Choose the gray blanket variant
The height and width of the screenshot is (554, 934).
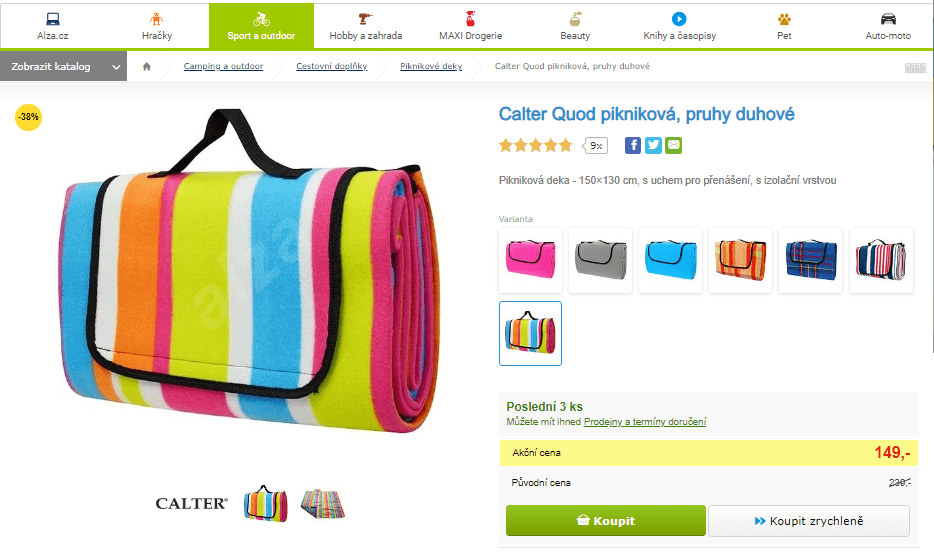[600, 260]
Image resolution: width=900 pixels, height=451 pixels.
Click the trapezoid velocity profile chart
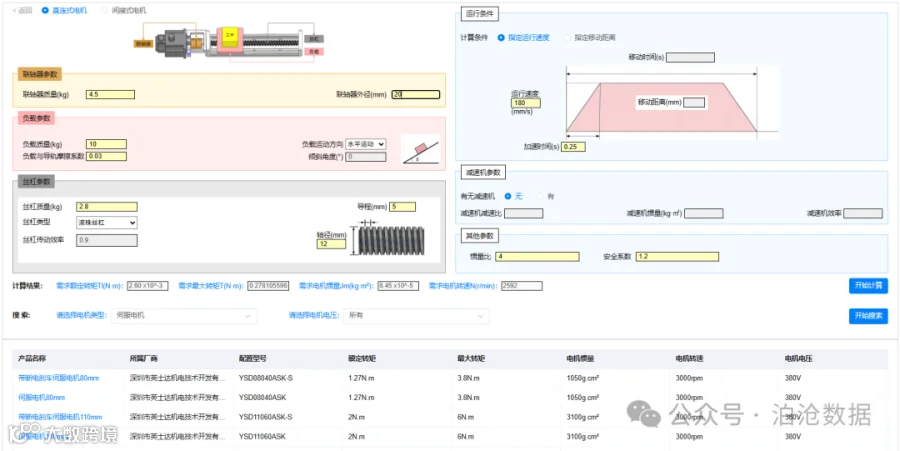point(661,103)
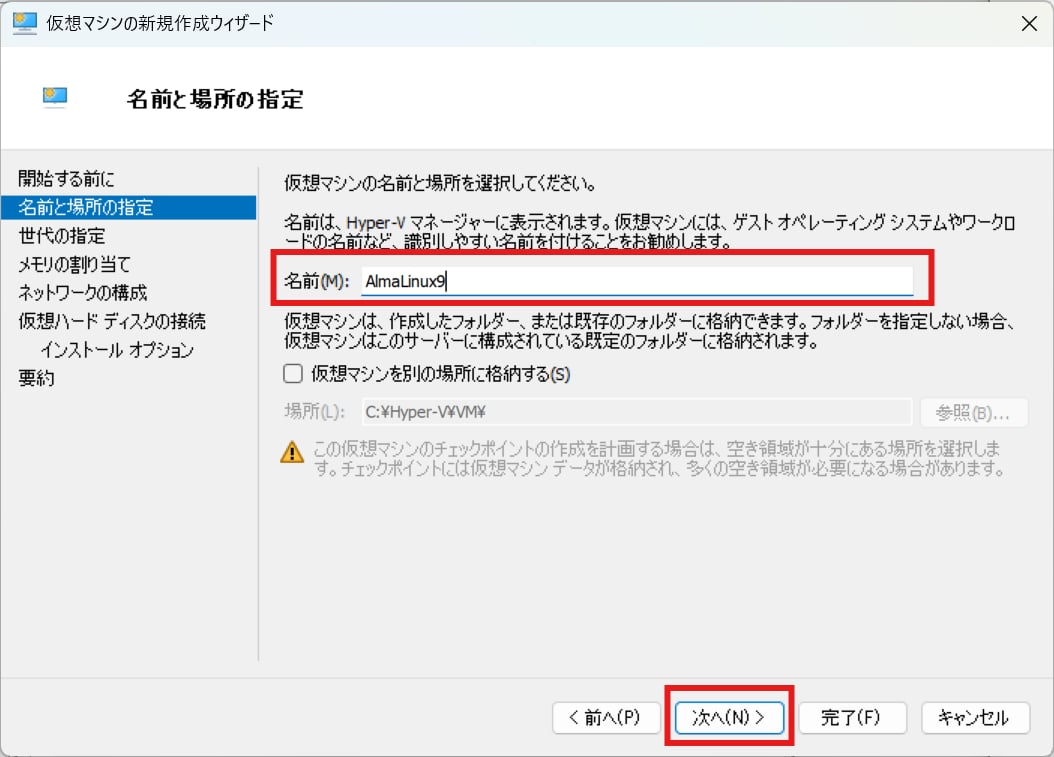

##############################

**WHAT THE TASK REQUIRES**
Rewrite all the entries above as a numbered list, one line per item, with blank lines omitted. Leave the pictures out of the list.

**SOLUTION FOR THIS PROBLEM**
1. Choose the gray blanket variant
2. The height and width of the screenshot is (554, 934).
3. [600, 260]
4. Image resolution: width=900 pixels, height=451 pixels.
5. Click the trapezoid velocity profile chart
6. point(661,103)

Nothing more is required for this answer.